Reputation: 21
I am using MongoDB-Hadoop connector to read a collection having embedded documents.
JSON collection : PersonaMetaData
{
"user_id" : NumberLong(2),
"persona_created" : true,
"persona_createdAt" : ISODate("2016-02-24T06:41:49.761Z"),
"persona" : [{"persona_type" : 1,
"created_using_algo" : "Name of the algo",
"version_algo" : "1.0",
"createdAt" : ISODate("2016-02-24T06:41:49.761Z"),
"persona_items": {"key1":"value1", "key2": "value2"} }]
}
I have created following classes to represent the data in the collection
class Persona_Items implements Serializable
{
private int key1;
private String key2;
// Getter/Setter and constructor
}
class Persona implements Serializable
{
String persona_type;
String created_using_algo
String version_algo
long createdAt;
List<Persona_Items> listPersonaItems;
// Getter/setter and constructor
}
class PersonaMetaData implements Serializable
{
long user_id;
boolean persona_created;
long persona_createdAt;
List<Persona> listPersona;
// Getter/setter and constructor
}
and then used it as
// RDD representing the complete collection
JavaPairRDD<Object, BSONObject> bsonRdd = sc.newAPIHadoopRDD(inputConfig,
com.mongodb.hadoop.MongoInputFormat.class,
Object.class, BSONObject.class);
// Get RDD of PersonaMetaData
JavaRDD<PersonaMetaData> metaDataSchemaJavaRDD =
bsonRdd.map(new Function<Tuple2<Object, BSONObject>, PersonaMetaData >() {
@Override
public PersonaMetaData call(Tuple2<Object, BSONObject> objectBSONObjectTuple2)

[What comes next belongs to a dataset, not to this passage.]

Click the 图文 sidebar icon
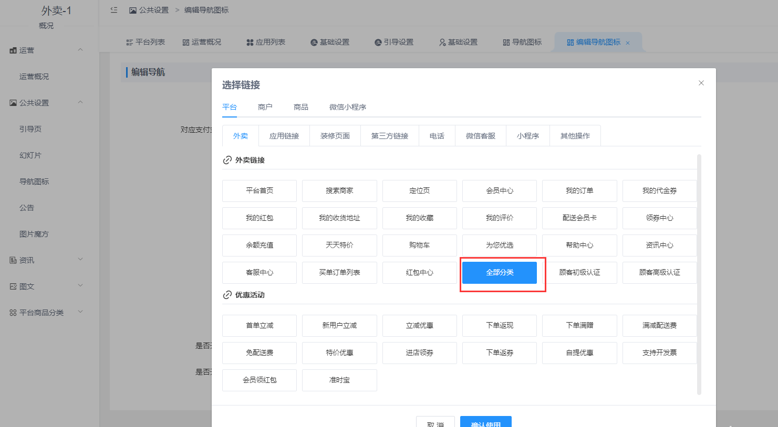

throws Exception { // Parse the BSON object and return a new PersonaMetaData object }
// Convert into DataFrame
dataFrame= sqlContext.createDataFrame(metaDataSchemaJavaRDD,
PersonaMetaData.class);
Exception
scala.MatchError: io.abc.spark.schema.PersonaMetaData @31ff5060 (of class io.abc.spark.schema.PersonaMetaData ) at org.apache.spark.sql.catalyst.CatalystTypeConverters$StructConverter.toCatalystImpl(CatalystTypeConverters.scala:255) at org.apache.spark.sql.catalyst.CatalystTypeConverters$StructConverter.toCatalystImpl(CatalystTypeConverters.scala:250) at org.apache.spark.sql.catalyst.CatalystTypeConverters$CatalystTypeConverter.toCatalyst(CatalystTypeConverters.scala:102) at org.apache.spark.sql.catalyst.CatalystTypeConverters$ArrayConverter.toCatalystImpl(CatalystTypeConverters.scala:169) at org.apache.spark.sql.catalyst.CatalystTypeConverters$ArrayConverter.toCatalystImpl(CatalystTypeConverters.scala:153) at org.apache.spark.sql.catalyst.CatalystTypeConverters$CatalystTypeConverter.toCatalyst(CatalystTypeConverters.scala:102) at org.apache.spark.sql.catalyst.CatalystTypeConverters$$anonfun$createToCatalystConverter$2.apply(CatalystTypeConverters.scala:401) at org.apache.spark.sql.SQLContext$$anonfun$9$$anonfun$apply$1$$anonfun$apply$2.apply(SQLContext.scala:500) at org.apache.spark.sql.SQLContext$$anonfun$9$$anonfun$apply$1$$anonfun$apply$2.apply(SQLContext.scala:500) at scala.collection.TraversableLike$$anonfun$map$1.apply(TraversableLike.scala:244) at scala.collection.TraversableLike$$anonfun$map$1.apply(TraversableLike.scala:244) at scala.collection.IndexedSeqOptimized$class.foreach(IndexedSeqOptimized.scala:33) at scala.collection.mutable.ArrayOps$ofRef.foreach(ArrayOps.scala:108) at scala.collection.TraversableLike$class.map(TraversableLike.scala:244) at scala.collection.mutable.ArrayOps$ofRef.map(ArrayOps.scala:108) at org.apache.spark.sql.SQLContext$$anonfun$9$$anonfun$apply$1.apply(SQLContext.scala:500) at org.apache.spark.sql.SQLContext$$anonfun$9$$anonfun$apply$1.apply(SQLContext.scala:498)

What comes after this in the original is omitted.